In [1]:
import pandas as pd
import numpy as np
from sklearn.preprocessing import StandardScaler, LabelEncoder

# Load dataset
df = pd.read_csv('E:\ML_Models\ML_Pharamachain\data\LSTM_data\data_pre.csv')
print(f"--- Data Loaded --- \nRows: {df.shape[0]}, Columns: {df.shape[1]}")

# 1. Temporal Sorting (Critical for LSTM)
df['Timestamp'] = pd.to_datetime(df['Timestamp'])
df = df.sort_values(['Item ID', 'Timestamp'])
print("Sorted data by Item ID and Timestamp to create chronological scan sequences.")

# 2. Encode Categorical Data
le = LabelEncoder()
df['Location_Enc'] = le.fit_transform(df['Location'].astype(str))
df['Payment_Enc'] = le.fit_transform(df['Payment Status'].astype(str))
print(f"Encoded 'Location' and 'Payment Status' into numeric values.")

# 3. Feature Selection and Scaling
num_cols = ['Temperature', 'Order Amount', 'Quantity Shipped', 'Time to Delivery']
scaler = StandardScaler()
df[num_cols] = scaler.fit_transform(df[num_cols])
print(f"Normalized numerical columns: {num_cols}")

features = ['Location_Enc', 'Payment_Enc'] + num_cols
print(f"Final feature set for LSTM: {features}")

--- Data Loaded --- 
Rows: 10348, Columns: 11
Sorted data by Item ID and Timestamp to create chronological scan sequences.
Encoded 'Location' and 'Payment Status' into numeric values.
Normalized numerical columns: ['Temperature', 'Order Amount', 'Quantity Shipped', 'Time to Delivery']
Final feature set for LSTM: ['Location_Enc', 'Payment_Enc', 'Temperature', 'Order Amount', 'Quantity Shipped', 'Time to Delivery']


In [2]:
def create_sequences(df, seq_length=3):
    X, y = [], []
    for item_id, group in df.groupby('Item ID'):
        data = group[features].values
        # Placeholder: Using a dummy label if 'Fraud' column isn't present
        labels = group['Fraud_Indicator'].values if 'Fraud_Indicator' in group else np.zeros(len(group))
        
        if len(data) >= seq_length:
            for i in range(len(data) - seq_length + 1):
                X.append(data[i:i + seq_length])
                y.append(labels[i + seq_length - 1])
    return np.array(X), np.array(y)

X_seq, y_seq = create_sequences(df)
print(f"--- Sequence Creation ---")
print(f"Input Shape (Samples, TimeSteps, Features): {X_seq.shape}")
print(f"Label Shape: {y_seq.shape}")

--- Sequence Creation ---
Input Shape (Samples, TimeSteps, Features): (8348, 3, 6)
Label Shape: (8348,)


In [3]:
import torch
import torch.nn as nn
from torch.utils.data import DataLoader, TensorDataset

# Convert to Tensors
X_train = torch.FloatTensor(X_seq)
y_train = torch.FloatTensor(y_seq).view(-1, 1)
loader = DataLoader(TensorDataset(X_train, y_train), batch_size=16, shuffle=True)

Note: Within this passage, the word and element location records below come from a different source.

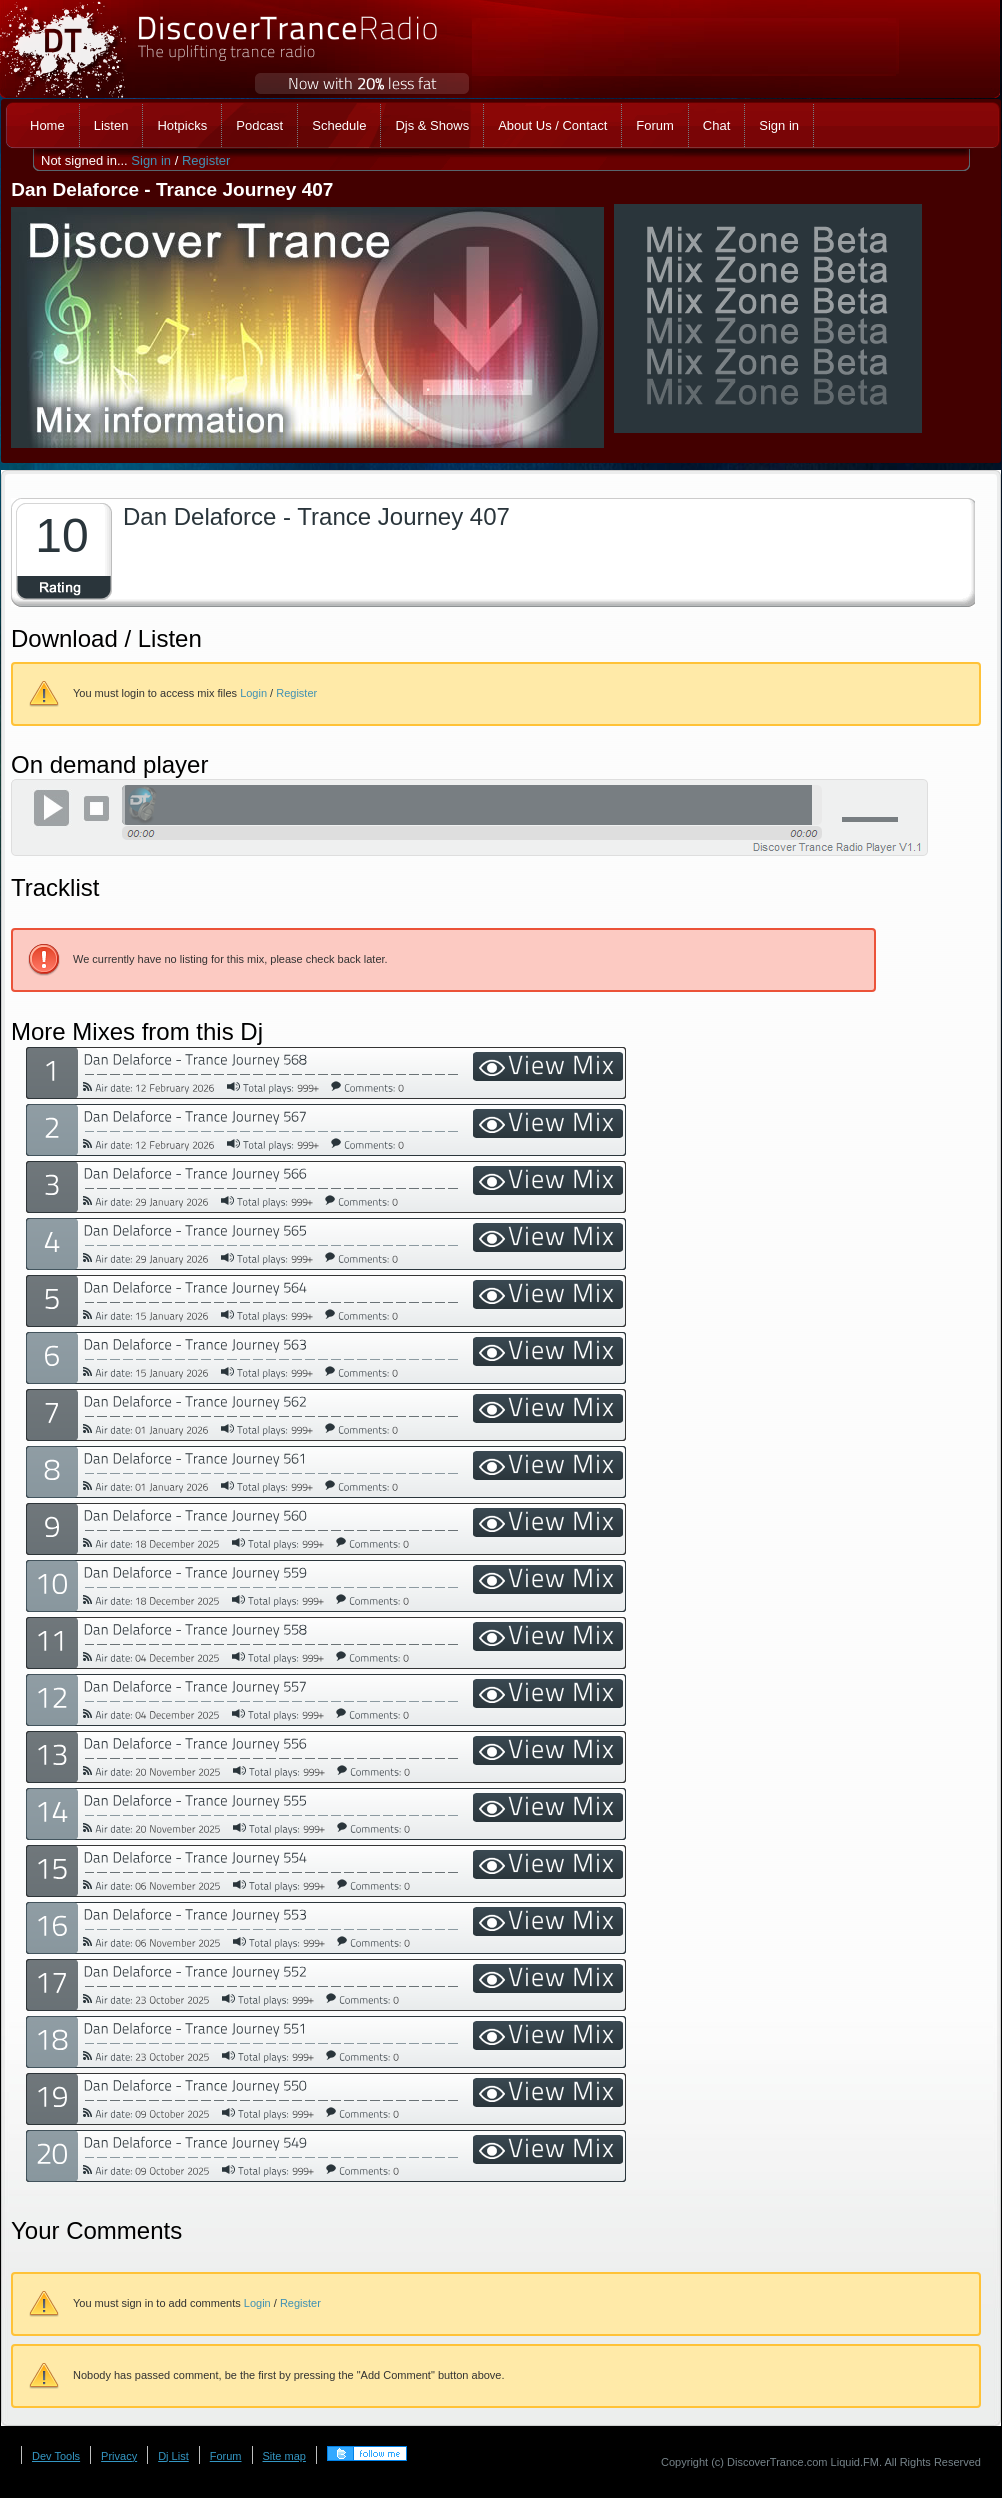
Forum (226, 2456)
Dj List (173, 2456)
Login (253, 693)
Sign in (151, 160)
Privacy (119, 2456)
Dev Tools (56, 2456)
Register (206, 160)
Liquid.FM (855, 2462)
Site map (284, 2456)
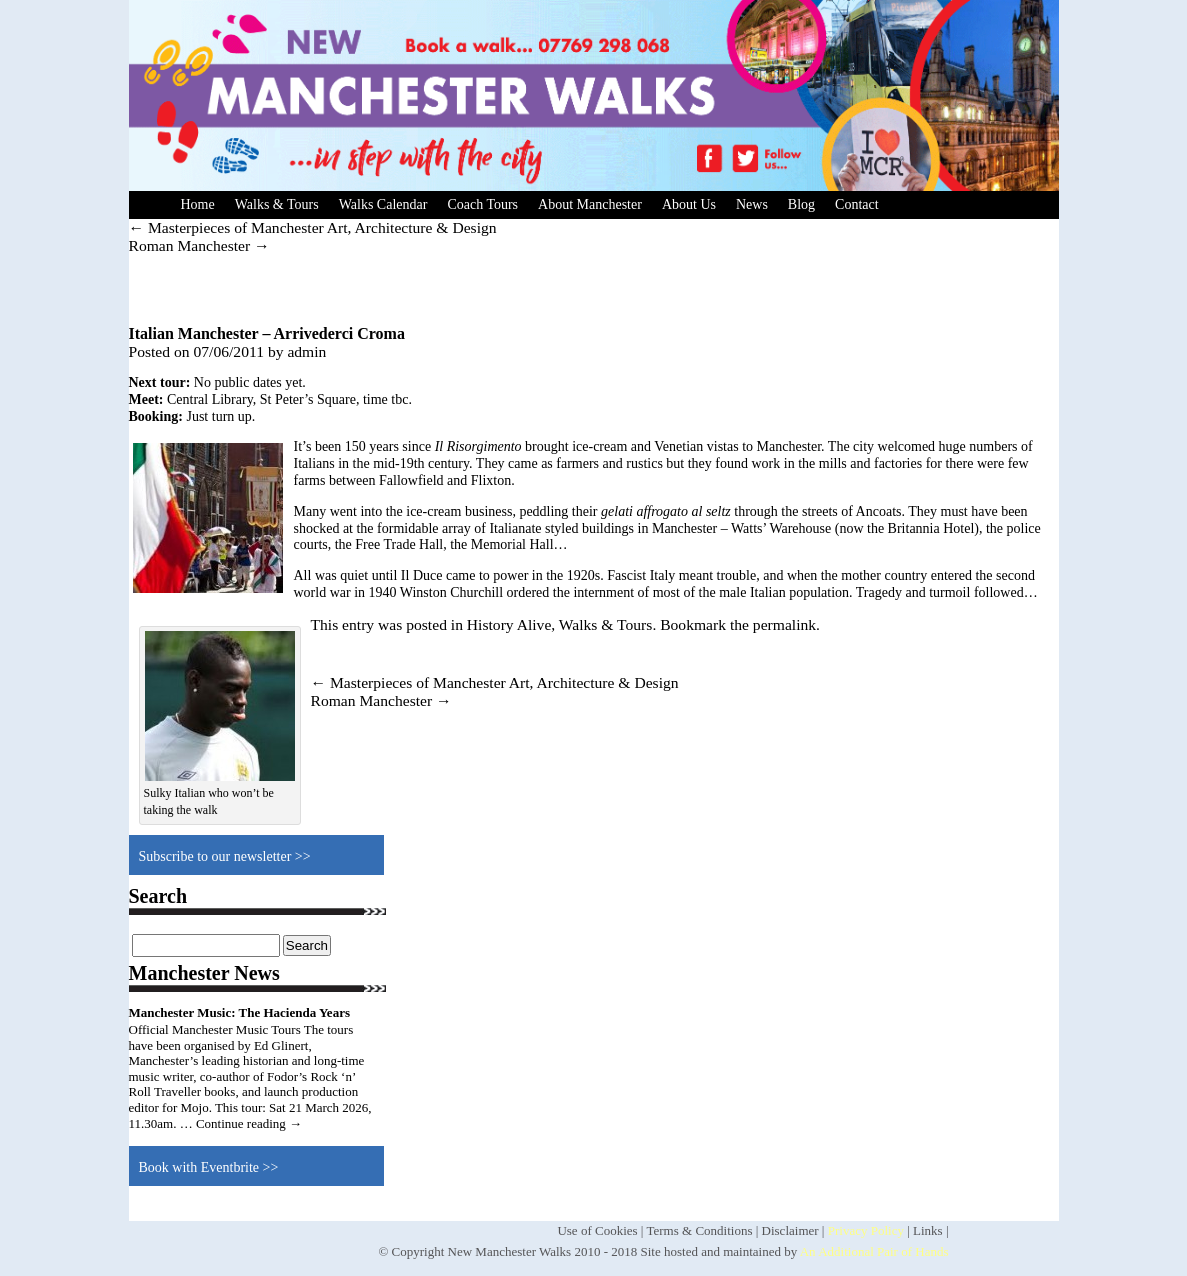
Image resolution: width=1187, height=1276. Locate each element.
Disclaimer (790, 1230)
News (752, 204)
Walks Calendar (383, 204)
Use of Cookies (597, 1230)
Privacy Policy (866, 1230)
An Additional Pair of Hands (874, 1251)
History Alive (509, 624)
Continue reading (249, 1123)
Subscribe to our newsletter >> (225, 856)
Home (198, 204)
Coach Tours (482, 204)
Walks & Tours (277, 204)
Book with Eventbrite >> (209, 1167)
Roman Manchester (199, 245)
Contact (857, 204)
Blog (801, 204)
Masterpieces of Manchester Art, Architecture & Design (313, 227)
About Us (689, 204)
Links (928, 1230)
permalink (784, 624)
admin (306, 351)
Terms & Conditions (699, 1230)
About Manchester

class PharmaLSTM(nn.Module):
    def __init__(self, input_dim):
        super(PharmaLSTM, self).__init__()
        self.lstm = nn.LSTM(input_dim, 64, num_layers=2, batch_first=True)
        self.fc = nn.Linear(64, 1)
        self.sigmoid = nn.Sigmoid()

    def forward(self, x):
        out, _ = self.lstm(x)
        return self.sigmoid(self.fc(out[:, -1, :]))

model = PharmaLSTM(len(features))
optimizer = torch.optim.Adam(model.parameters(), lr=0.001)
criterion = nn.BCELoss()

print(f"\n--- Starting Training ---")
for epoch in range(10):
    total_loss = 0
    for batch_X, batch_y in loader:
        outputs = model(batch_X)
        loss = criterion(outputs, batch_y)
        
        optimizer.zero_grad()
        loss.backward()
        optimizer.step()
        total_loss += loss.item()
    
    avg_loss = total_loss / len(loader)
    print(f"Epoch {epoch+1}/10 | Average Loss: {avg_loss:.4f}")

print("\nModel Training Complete. It is now ready to detect anomalies in scan patterns.")


--- Starting Training ---
Epoch 1/10 | Average Loss: 0.0290
Epoch 2/10 | Average Loss: 0.0002
Epoch 3/10 | Average Loss: 0.0001
Epoch 4/10 | Average Loss: 0.0000
Epoch 5/10 | Average Loss: 0.0000
Epoch 6/10 | Average Loss: 0.0000
Epoch 7/10 | Average Loss: 0.0000
Epoch 8/10 | Average Loss: 0.0000
Epoch 9/10 | Average Loss: 0.0000
Epoch 10/10 | Average Loss: 0.0000

Model Training Complete. It is now ready to detect anomalies in scan patterns.